> Text block
^^^^

The Matrix series consists primarily of three films, The Matrix, The Matrix Reloaded and The Matrix Revolutions, all written and directed by the Wachowski brothers and set in the same universe. The characters and settings of the series are further explored in other media, including animation, comics and video games.

The series depicts a complex science fiction story incorporating many philosophical elements. Other influences include cyberpunk, mythology, action films (particularly "heroic bloodshed" and martial arts movies), computer science and philosophy of mind. Concepts of several religions are also explored, including Hinduism, Christianity, Gnosticism and Buddhism.

Contents

The Matrix franchise

The series began with 1999's The Matrix. The film was highly successful, earning $456 million worldwide and beating Star Wars Episode I: The Phantom Menace for special-effects Oscars. The movie's mainstream success led to the greenlighting of the next two films of what the Wachowskis maintain was conceived as a trilogy, The Matrix Reloaded and The Matrix Revolutions. It was a number of years and several iterations of scripts before the final movies were approved. The two sequels were filmed simultaneously and released six months apart.

In acknowledgement of the Japanese anime that was a strong influence on the Matrix series, The Animatrix was produced; a collection of nine animated short films intended to further flesh out the concepts, history, characters and setting of the series. The Animatrix project was conceived and overseen by the Wachowski brothers but they only wrote four of the segments themselves and did not direct any of them; much of the project was created by notable figures from the world of Japanese animation. Four of the films were originally released on the series' official website; one was shown in cinemas with the Dreamcatcher; the others first appeared with the DVD release of all nine shorts shortly after the release of The Matrix Reloaded.

In May 2003, at the same time as The Matrix Reloaded appeared in cinemas in the United States, Enter the Matrix was released. The first of three video games related to the films, it told a story running parallel to Reloaded and focusing on interspersed gameplay with scenes shot especially for the game.

November 5 2003 saw both the conclusion to the film trilogy and an unprecedented event: the simultaneous worldwide release of a major motion picture, when The Matrix Revolutions hit cinema screens worldwide at exactly the same time.

Two more Matrix video games were released in 2005. The MMORPG The Matrix Online continues the story beyond Revolutions, while The Matrix: Path of Neo allows players to control the series' protagonist Neo in scenes from the film trilogy.

In addition, several comics and short stories based on the series–– some written by the Wachowskis, others by guest creators –– have been released on the official website. Many of these have since been collected in two printed volumes.

^^^^

> Data section
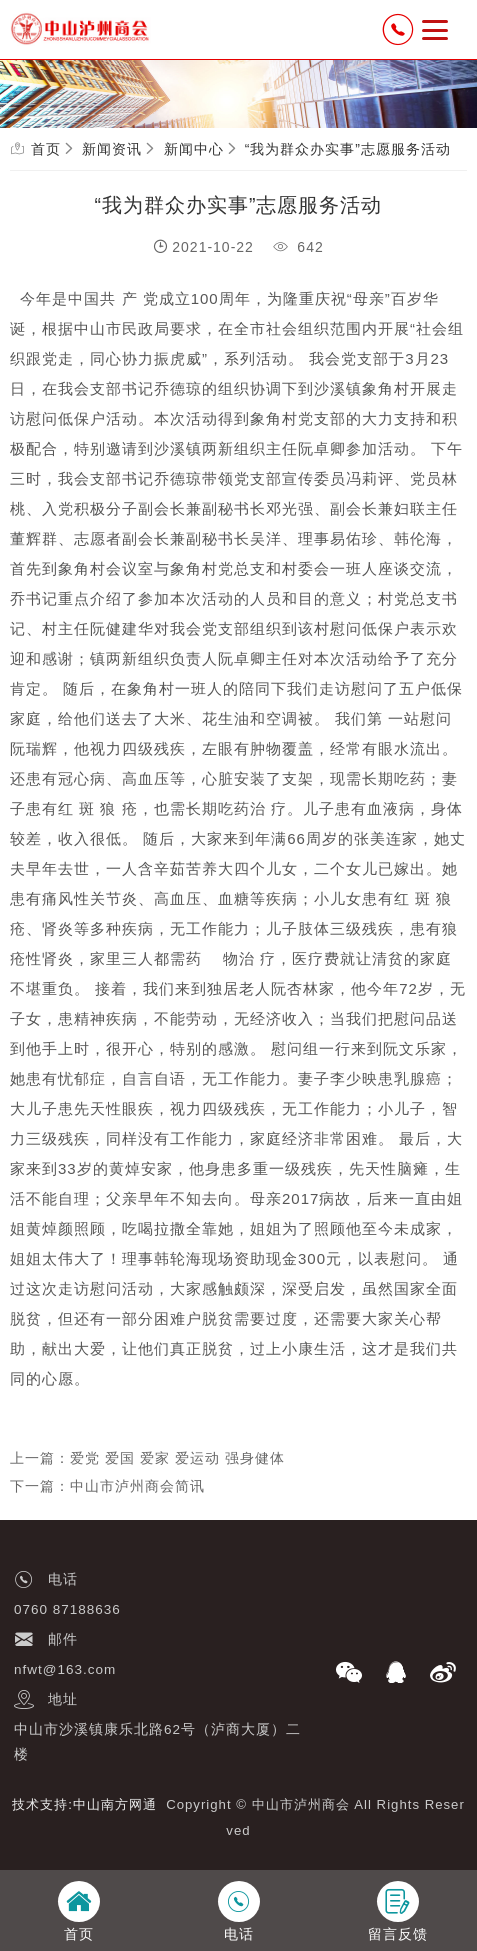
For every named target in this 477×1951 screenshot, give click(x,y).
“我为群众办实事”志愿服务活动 (348, 149)
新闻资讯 (112, 149)
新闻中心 (194, 149)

^^^^

> Directions
(a) Name every religion that the Matrix overview says the series explores.
(b) Echo the part of the Matrix overview that begins at the words "In addition, several" and stops after the words "two printed volumes.".

> Solutions to the problems
(a) Hinduism, Christianity, Gnosticism, Buddhism

(b)
In addition, several comics and short stories based on the series–– some written by the Wachowskis, others by guest creators –– have been released on the official website. Many of these have since been collected in two printed volumes.